Copy out the lines of the material below exactly, starting at the line that contains "767x506 pixels. How" and ending at the line that contains "Looking at the screenshot, I should [x=601, y=273].".

(Records for locating the described items)
______

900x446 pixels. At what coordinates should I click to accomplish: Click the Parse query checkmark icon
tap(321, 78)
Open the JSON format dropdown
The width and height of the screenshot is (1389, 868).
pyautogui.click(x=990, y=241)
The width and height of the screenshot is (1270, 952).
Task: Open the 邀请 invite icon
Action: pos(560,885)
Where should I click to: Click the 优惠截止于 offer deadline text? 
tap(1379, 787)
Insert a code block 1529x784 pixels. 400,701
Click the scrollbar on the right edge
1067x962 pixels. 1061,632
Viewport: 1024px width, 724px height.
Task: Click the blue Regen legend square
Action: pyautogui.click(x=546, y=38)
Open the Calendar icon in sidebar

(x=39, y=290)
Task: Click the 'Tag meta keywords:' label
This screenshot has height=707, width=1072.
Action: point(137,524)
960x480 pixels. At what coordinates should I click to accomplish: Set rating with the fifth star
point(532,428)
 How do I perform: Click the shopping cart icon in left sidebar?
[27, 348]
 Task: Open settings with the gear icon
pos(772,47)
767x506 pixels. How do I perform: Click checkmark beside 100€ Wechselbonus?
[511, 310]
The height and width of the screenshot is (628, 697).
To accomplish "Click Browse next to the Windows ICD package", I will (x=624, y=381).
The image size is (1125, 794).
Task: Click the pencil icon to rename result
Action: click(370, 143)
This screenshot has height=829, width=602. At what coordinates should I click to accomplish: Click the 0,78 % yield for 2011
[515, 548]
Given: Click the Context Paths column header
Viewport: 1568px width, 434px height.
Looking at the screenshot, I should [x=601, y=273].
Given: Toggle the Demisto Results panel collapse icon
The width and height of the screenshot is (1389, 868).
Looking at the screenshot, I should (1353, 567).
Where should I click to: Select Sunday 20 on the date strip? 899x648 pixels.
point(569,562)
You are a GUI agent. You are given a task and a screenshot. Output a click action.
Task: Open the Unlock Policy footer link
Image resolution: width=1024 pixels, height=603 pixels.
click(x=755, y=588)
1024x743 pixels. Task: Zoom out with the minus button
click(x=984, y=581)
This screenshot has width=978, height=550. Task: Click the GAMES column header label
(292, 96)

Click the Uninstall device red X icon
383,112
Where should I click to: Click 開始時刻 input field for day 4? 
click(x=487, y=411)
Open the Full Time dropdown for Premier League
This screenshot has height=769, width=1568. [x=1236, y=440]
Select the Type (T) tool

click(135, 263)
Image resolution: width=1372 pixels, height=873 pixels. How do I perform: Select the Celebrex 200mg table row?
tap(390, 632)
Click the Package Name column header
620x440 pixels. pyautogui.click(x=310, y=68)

______

**TASK RESULT**
767x506 pixels. How do I perform: Click checkmark beside 100€ Wechselbonus?
[511, 310]
The height and width of the screenshot is (628, 697).
To accomplish "Click Browse next to the Windows ICD package", I will (x=624, y=381).
The image size is (1125, 794).
Task: Click the pencil icon to rename result
Action: click(370, 143)
This screenshot has height=829, width=602. At what coordinates should I click to accomplish: Click the 0,78 % yield for 2011
[515, 548]
Given: Click the Context Paths column header
Viewport: 1568px width, 434px height.
Looking at the screenshot, I should [x=601, y=273].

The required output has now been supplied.